Your instructions =>
According to the passage on clinical supply chains, how many rapid assessments did the McKinsey & Company article outline for supply chain managers to get started?

Passage provided =>
In November 2021, McKinsey & Company published an interesting article on how to boost excellence and innovation in clinical supply chains that are relevant to today’s industry practices. What I found most compelling was how a best-in-class clinical supply chain could change and adapt to accommodate decentralized clinical trials (DCTs) and personalized medicine; specifically, cell and gene therapies.
The article benchmarked several performance parameters such as service, quality, and waste, and then outlined six ways to realize the benefits of pursuing operational excellence. The points made and the examples used were informative and I found myself carefully considering each of the suggestions. The article then outlined four rapid assessments that could be used by supply chain managers to get started.
While the points made were excellent and the examples of what companies are doing to change were useful, each example highlighted only a general reconfiguration for change rather than providing a more detailed understanding of how companies are working to actually achieve focused improvements for wide-ranging transformations. I realize that this article was a summary, but it would have been great if additional “how-to” information was provided or if the authors would do a follow-on article that goes into the details. I also believe it would have been very helpful to clinical supply chain managers if examples of cross-over reconfiguration activities were included. For instance, most companies have already utilized some form of operational excellence activities when they adopted the On-Demand concept or the Direct-to-Patient (DtP) services. They most likely followed something very similar to the six ways to reconfigure the clinical supply model as noted in the article. When Clinical Supplies Management, Inc. created the On-Demand and DtP concepts 20 years ago, they utilized steps similar to the six steps outlined, as well as others (e.g. rethink regulatory requirements for a more complete understanding of regulatory intent). During the development of the On-Demand and DtP concepts operational excellence was considered, such as, complexities of clinical trials, waste, flexibility, and cell and gene therapies. Thus, I believe the points made in the article continue to provide clinical supply managers with timeless and simple steps they can use to keep pace and adapt to the future of clinical trials.

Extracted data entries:
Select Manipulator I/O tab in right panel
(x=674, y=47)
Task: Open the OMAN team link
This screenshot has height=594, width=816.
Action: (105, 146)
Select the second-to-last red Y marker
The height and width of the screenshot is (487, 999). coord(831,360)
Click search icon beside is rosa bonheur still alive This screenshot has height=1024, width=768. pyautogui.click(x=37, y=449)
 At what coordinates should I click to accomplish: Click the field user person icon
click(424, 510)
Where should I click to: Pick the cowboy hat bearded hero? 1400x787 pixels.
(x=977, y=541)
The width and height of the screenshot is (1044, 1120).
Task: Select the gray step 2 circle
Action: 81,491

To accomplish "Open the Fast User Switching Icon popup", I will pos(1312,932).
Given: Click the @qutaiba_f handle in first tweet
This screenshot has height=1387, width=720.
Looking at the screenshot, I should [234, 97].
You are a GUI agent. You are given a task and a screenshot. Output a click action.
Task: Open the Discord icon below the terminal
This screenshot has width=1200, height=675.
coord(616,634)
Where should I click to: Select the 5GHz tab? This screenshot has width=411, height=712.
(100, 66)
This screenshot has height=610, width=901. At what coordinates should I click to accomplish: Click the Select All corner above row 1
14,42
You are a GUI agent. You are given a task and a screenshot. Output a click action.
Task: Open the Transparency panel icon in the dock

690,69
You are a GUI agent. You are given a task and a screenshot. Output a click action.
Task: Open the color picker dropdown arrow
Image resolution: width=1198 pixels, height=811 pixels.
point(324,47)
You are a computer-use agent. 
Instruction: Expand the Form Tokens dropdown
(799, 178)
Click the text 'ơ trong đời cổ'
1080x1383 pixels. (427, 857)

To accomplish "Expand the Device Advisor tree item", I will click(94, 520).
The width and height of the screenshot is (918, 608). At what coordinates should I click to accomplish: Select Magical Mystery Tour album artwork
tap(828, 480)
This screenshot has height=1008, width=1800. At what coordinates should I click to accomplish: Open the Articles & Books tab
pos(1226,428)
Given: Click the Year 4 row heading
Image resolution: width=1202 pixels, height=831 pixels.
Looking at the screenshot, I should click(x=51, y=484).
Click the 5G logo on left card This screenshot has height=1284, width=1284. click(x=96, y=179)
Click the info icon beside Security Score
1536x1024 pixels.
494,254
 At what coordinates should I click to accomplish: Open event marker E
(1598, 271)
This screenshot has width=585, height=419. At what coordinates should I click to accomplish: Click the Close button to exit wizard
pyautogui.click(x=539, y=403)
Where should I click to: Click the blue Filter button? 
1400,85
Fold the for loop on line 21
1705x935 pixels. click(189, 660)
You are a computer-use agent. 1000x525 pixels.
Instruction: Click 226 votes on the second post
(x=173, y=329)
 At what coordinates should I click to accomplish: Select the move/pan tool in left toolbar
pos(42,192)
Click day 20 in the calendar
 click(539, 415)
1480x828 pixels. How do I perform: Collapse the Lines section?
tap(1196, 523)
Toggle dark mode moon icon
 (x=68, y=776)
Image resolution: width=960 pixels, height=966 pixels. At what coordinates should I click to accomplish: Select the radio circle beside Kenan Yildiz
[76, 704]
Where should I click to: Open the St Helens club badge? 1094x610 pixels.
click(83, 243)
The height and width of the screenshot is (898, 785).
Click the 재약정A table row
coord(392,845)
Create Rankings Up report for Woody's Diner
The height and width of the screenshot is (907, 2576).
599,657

Completed task =>
Four.